-------- THE DATA --------

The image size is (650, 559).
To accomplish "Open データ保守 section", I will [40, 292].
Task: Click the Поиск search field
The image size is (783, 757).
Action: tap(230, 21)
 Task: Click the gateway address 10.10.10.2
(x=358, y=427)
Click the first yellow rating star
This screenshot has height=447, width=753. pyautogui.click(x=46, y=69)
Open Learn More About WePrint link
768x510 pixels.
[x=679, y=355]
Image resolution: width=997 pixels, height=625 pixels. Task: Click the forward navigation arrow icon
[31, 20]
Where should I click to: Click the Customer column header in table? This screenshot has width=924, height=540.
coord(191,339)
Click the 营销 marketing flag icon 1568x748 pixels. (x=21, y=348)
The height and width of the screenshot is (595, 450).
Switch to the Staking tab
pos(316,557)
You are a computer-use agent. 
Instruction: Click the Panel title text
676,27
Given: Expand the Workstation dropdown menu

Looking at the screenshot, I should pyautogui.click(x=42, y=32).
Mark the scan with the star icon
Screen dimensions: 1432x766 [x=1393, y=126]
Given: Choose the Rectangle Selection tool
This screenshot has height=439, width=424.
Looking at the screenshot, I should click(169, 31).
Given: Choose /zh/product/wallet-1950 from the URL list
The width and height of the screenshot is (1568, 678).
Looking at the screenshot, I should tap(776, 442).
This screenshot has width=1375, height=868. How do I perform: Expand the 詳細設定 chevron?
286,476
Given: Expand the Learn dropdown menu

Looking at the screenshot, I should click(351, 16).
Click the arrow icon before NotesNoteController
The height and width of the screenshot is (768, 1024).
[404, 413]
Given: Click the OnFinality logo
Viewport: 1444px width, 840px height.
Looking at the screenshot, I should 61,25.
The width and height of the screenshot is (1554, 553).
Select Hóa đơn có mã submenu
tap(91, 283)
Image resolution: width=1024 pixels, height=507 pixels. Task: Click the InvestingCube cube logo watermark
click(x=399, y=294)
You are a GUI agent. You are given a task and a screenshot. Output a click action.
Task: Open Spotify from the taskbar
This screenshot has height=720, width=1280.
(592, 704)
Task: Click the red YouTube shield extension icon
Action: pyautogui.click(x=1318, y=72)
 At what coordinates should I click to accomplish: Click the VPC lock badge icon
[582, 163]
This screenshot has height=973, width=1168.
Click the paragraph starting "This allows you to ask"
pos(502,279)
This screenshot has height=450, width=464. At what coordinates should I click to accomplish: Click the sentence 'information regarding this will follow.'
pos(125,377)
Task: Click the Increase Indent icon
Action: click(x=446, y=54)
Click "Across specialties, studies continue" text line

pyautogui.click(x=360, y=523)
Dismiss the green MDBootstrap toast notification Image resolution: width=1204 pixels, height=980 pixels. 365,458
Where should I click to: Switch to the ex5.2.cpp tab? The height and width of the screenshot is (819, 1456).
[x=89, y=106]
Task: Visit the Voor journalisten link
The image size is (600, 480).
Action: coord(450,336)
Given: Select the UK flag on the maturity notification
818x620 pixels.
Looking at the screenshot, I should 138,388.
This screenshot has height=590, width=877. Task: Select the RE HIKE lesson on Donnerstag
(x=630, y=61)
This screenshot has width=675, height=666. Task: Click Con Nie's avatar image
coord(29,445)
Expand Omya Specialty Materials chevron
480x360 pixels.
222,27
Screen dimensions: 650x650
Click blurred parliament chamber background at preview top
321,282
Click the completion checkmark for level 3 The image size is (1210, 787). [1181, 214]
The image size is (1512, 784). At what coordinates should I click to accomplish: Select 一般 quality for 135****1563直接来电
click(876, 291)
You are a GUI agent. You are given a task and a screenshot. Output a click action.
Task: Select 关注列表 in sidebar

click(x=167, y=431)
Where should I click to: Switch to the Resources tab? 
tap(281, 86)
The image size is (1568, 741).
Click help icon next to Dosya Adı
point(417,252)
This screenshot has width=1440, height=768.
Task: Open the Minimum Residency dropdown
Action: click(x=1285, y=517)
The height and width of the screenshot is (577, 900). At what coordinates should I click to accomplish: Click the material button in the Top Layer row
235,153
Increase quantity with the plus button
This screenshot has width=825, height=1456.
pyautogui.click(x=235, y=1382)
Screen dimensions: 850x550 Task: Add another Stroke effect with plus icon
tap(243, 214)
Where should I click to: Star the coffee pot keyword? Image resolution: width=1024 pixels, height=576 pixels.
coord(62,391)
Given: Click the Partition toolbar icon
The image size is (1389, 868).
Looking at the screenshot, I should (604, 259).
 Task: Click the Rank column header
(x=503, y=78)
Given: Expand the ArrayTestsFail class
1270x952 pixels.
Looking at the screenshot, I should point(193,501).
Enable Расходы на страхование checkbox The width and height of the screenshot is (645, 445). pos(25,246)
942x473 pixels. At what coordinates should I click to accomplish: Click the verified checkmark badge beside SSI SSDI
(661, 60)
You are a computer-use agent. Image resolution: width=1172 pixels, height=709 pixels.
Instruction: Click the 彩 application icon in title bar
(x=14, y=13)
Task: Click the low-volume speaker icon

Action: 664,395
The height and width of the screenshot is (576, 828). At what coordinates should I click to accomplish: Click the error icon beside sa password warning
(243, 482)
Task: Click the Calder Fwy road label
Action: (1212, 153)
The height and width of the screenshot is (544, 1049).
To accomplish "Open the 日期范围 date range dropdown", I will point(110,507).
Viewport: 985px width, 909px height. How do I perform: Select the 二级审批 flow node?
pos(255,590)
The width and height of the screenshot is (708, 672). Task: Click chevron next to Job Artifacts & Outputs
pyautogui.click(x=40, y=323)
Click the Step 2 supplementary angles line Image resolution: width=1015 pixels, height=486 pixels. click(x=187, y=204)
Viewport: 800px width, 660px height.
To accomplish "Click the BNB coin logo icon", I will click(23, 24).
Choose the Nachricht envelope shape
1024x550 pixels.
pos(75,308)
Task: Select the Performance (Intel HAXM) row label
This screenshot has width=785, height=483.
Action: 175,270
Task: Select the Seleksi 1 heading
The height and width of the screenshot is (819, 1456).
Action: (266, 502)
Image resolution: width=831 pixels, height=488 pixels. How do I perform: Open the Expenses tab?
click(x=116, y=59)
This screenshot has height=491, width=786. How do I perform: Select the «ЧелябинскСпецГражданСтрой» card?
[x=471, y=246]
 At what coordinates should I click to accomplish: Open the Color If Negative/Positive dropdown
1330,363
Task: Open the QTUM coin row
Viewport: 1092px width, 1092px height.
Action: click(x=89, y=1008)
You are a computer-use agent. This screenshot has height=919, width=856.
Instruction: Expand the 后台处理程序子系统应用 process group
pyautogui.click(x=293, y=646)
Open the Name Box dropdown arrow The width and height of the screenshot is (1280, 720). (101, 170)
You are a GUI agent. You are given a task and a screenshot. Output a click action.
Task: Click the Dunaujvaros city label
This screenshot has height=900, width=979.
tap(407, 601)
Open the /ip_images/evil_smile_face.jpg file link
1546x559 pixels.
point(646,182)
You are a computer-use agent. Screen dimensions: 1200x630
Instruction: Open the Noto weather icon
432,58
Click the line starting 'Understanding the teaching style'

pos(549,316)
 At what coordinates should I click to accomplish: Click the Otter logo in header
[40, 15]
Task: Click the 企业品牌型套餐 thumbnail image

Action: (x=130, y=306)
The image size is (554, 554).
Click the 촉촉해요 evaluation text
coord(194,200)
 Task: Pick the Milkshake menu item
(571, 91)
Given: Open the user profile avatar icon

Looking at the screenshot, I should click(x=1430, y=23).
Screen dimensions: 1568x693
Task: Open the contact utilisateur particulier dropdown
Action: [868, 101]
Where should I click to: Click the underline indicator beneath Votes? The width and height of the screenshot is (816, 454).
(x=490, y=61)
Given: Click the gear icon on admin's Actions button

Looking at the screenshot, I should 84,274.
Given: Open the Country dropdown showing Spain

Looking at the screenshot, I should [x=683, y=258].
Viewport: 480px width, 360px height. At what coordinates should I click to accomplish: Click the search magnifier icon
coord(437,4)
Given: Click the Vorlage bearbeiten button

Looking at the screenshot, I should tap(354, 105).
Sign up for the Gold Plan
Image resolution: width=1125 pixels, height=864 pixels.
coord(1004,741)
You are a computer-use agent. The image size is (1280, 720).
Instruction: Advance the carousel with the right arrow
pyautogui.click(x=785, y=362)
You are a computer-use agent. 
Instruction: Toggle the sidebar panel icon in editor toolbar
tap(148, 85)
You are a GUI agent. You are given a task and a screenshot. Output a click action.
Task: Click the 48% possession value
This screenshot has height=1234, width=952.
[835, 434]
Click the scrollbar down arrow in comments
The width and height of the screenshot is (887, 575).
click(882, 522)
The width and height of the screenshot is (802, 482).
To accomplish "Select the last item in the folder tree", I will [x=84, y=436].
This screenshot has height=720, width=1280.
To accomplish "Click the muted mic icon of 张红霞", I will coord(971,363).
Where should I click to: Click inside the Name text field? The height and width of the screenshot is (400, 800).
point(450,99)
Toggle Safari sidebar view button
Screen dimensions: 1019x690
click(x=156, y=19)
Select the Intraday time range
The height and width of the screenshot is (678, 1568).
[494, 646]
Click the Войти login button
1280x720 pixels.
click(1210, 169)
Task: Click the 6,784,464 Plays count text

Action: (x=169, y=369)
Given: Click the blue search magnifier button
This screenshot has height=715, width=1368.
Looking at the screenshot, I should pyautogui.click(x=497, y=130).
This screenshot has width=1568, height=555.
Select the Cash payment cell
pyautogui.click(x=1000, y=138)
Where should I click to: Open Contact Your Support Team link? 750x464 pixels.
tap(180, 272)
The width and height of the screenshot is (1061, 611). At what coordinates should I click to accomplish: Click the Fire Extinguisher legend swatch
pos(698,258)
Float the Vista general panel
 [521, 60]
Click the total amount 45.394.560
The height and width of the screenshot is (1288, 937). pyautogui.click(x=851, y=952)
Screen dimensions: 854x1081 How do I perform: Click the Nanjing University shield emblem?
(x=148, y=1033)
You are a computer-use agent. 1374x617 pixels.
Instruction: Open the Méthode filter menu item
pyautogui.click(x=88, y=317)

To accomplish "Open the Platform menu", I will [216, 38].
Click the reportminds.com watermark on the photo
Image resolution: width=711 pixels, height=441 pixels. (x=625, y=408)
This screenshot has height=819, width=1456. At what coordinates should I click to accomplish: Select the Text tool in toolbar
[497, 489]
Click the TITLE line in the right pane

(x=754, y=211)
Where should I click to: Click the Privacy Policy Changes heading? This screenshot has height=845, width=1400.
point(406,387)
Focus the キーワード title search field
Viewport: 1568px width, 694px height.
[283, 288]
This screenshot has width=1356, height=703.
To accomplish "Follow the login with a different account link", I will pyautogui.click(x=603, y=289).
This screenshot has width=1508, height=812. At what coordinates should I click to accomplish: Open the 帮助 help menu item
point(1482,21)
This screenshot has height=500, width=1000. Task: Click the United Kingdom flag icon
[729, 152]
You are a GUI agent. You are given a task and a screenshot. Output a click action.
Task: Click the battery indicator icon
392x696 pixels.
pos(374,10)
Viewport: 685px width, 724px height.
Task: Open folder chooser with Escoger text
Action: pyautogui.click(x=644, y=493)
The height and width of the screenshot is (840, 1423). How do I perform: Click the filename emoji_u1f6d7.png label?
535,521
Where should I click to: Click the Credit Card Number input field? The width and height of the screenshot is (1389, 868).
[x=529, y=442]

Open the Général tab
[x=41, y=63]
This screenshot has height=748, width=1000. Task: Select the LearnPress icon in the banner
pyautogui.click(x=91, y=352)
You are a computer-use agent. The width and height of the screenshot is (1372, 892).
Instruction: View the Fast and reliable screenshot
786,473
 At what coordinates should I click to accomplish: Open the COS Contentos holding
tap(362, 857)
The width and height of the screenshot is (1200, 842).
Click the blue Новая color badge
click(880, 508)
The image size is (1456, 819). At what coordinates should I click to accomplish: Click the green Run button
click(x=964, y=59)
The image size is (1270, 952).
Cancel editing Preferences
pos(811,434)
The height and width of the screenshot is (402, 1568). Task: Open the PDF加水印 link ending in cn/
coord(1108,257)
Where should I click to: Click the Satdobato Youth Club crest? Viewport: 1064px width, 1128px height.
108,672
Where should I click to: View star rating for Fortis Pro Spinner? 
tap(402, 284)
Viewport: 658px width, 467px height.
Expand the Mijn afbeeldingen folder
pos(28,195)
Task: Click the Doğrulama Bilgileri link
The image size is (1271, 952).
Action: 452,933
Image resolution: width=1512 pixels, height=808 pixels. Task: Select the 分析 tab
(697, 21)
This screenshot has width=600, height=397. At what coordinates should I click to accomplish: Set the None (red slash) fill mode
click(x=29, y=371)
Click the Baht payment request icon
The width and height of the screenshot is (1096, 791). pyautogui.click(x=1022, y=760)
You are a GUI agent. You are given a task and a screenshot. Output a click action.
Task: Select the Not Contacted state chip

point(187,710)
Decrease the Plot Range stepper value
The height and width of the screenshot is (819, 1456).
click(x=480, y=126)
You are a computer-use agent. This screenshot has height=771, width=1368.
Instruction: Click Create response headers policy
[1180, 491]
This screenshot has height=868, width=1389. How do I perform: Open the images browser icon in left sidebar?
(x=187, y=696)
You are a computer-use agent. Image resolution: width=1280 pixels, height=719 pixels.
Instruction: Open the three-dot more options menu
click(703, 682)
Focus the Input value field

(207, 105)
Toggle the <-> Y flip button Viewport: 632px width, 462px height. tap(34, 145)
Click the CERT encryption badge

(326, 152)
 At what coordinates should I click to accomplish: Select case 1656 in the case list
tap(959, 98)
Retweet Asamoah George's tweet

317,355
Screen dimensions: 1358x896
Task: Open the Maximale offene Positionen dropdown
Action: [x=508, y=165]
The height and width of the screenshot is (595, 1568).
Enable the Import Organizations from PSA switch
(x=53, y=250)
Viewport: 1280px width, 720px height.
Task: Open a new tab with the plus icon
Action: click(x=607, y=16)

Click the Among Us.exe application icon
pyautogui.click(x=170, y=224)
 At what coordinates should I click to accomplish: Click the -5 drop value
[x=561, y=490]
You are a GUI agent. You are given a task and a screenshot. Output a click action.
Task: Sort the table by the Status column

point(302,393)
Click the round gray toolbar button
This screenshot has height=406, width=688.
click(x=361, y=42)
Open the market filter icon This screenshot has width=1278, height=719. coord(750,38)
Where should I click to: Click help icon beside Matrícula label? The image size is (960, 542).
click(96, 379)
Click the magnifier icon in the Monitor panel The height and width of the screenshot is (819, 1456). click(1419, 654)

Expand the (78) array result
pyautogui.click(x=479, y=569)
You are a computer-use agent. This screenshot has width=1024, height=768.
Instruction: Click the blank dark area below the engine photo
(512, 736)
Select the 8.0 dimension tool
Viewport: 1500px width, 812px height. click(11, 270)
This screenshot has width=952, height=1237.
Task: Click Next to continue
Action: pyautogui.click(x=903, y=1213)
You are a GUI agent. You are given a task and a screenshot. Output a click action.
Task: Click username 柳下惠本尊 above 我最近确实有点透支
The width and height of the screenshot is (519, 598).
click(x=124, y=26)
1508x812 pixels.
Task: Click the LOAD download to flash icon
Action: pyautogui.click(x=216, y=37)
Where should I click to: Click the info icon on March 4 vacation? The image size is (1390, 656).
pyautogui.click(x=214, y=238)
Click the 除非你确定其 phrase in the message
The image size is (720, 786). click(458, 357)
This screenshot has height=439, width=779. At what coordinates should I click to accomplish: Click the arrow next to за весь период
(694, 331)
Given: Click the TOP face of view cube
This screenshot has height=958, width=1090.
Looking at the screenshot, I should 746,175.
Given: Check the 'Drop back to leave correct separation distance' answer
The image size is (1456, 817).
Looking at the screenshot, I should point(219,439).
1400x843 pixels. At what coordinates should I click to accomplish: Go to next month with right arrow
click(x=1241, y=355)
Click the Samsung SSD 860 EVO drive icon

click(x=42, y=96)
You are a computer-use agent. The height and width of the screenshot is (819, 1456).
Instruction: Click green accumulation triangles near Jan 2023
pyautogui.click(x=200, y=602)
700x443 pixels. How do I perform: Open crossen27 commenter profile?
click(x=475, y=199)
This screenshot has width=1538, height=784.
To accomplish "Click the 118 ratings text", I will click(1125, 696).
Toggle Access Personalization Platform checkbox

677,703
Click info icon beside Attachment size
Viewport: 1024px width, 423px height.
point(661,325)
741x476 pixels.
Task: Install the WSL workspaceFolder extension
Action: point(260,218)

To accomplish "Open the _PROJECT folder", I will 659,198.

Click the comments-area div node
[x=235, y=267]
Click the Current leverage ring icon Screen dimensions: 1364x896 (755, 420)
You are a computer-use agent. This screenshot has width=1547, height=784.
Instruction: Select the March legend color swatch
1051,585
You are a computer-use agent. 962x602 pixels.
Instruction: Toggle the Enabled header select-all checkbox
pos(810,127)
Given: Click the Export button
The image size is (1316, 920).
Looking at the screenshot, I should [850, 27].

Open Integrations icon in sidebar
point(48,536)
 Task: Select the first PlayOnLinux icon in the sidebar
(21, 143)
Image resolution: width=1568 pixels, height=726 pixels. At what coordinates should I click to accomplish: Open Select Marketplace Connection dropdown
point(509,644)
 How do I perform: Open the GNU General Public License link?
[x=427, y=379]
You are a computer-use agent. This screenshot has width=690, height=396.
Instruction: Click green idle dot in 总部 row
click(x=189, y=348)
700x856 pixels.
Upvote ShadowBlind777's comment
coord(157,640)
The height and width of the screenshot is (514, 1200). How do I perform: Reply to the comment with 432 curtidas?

--------

EXERCISE ->
Count the lines of the data above that contain the string "continue", treating uppercase and lowercase letters as different. Reply with the number alone.

SOLUTION ->
2